The many extensions and changes in applied technologies had at that time left the market area in a chaotic and unsatisfactory state. When the neighbouring gasworks closed it was therefore decided to use the vacant land, an area of 15.5 hectares, for a rational rearrangement of the market activities, including market halls, slaughterhouses and related industries in a common scheme.

Planning of the new meatpacking district started in 1928 under the direction of city architect Poul Helsøe, according to his design. In October 1932, the new Slaughterhouse and various other buildings were inaugurated, and on April 15, 1934, the new Pork Market Hall and Poultry Market Hall were ready.
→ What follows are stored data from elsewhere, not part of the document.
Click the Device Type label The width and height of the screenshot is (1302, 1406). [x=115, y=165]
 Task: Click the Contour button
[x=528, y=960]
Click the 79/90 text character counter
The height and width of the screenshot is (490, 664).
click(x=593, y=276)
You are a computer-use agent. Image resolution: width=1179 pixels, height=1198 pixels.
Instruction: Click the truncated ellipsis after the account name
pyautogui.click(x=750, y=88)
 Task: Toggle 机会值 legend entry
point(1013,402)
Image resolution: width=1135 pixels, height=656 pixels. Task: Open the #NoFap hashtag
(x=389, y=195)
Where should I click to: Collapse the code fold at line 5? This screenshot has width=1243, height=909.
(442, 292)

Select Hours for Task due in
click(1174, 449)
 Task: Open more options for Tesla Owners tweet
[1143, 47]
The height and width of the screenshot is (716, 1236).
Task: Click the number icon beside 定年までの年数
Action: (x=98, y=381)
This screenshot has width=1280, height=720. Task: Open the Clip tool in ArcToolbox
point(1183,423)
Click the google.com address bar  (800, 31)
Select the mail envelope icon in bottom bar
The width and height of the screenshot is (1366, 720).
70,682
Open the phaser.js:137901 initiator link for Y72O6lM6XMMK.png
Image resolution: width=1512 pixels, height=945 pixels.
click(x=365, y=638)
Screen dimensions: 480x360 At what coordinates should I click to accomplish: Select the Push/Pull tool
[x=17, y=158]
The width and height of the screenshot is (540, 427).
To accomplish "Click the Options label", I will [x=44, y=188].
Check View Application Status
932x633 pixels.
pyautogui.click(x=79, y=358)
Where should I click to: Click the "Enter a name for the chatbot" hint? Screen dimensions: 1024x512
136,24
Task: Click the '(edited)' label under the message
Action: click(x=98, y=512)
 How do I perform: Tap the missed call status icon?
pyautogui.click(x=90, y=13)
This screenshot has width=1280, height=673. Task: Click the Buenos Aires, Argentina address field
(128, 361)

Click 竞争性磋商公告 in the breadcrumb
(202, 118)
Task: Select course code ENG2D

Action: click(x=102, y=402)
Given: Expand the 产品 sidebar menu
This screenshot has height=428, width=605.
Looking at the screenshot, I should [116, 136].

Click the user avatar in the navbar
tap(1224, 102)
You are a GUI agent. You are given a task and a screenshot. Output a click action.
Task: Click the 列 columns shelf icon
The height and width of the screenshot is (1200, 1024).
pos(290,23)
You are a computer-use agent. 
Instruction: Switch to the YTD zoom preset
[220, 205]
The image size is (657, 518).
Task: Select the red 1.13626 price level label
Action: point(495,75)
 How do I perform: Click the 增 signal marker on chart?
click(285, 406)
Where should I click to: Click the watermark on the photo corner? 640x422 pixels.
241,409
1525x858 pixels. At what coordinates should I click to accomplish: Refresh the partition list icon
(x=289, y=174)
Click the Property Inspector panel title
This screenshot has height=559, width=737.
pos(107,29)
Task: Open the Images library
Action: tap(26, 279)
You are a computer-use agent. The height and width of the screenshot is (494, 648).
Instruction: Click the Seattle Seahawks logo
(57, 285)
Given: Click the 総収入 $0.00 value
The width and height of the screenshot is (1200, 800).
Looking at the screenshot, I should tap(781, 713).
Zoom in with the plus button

The development also included a total of 46,000 m^{2} of rental buildings for businesses in the meat sector.

==The Meat District today==
Though the Meat District has remained a locus for companies and activities relating to the meat and food industry, these original functions take up much less space, and since the early 2000s, the area has been changing into a new creative cluster with galleries, restaurants, nightlife and small creative businesses such as studios and architecture firms.

===Popular venues===

- Øksnehallen: A 5,200 m^{2} exhibition venue, located in the former cattle market hall of the Brown Kødby
- Sort/Hvid, a theatre, newly built at Staldgade 26-30 in 2016
- Pate Pate: The first restaurant to open in the meatpacking district
- V1 Gallery: Another high-profile commercial art gallery.
- Karriere Bar An arts bar and restaurant featuring a large number of site-specific artworks and hosting various parties and cultural events
- Warehouse 9, performance space and art venue
- Galleri Bo Bjarregård: a leading commercial art gallery
- Kifak, venue for LBGTQ ethnic minority group Sabaah
- Kødboderne 18, a night club
- Jolene: A popular bar, relocated from Nørrebro
- Vestauranten: A restaurant located in the Brown Kødby, operated by the neighbouring DGI-byen.
- Kødbyens Fiskebar Opened in 2008 by a former Noma sommelier, Anders Selmer and partners
- Warpigs: Brewpub opened in early 2015
- Bakken: Opened in 2010
- Mesteren & Lærlingen: Small bar sometimes having live music, packed outdoor during summer, generally place to start by the crowd
- Mother: Organic Pizza place, serves brunch also
- Tommi"s Burger: Icelandic burger place
- Noho: Cocktail bar

==Cultural references==
Kødbyen (Flæsketorvet 41) is used as location at 0:35:09 in the 1978 Olsen-banden film The Olsen Gang Sees Red.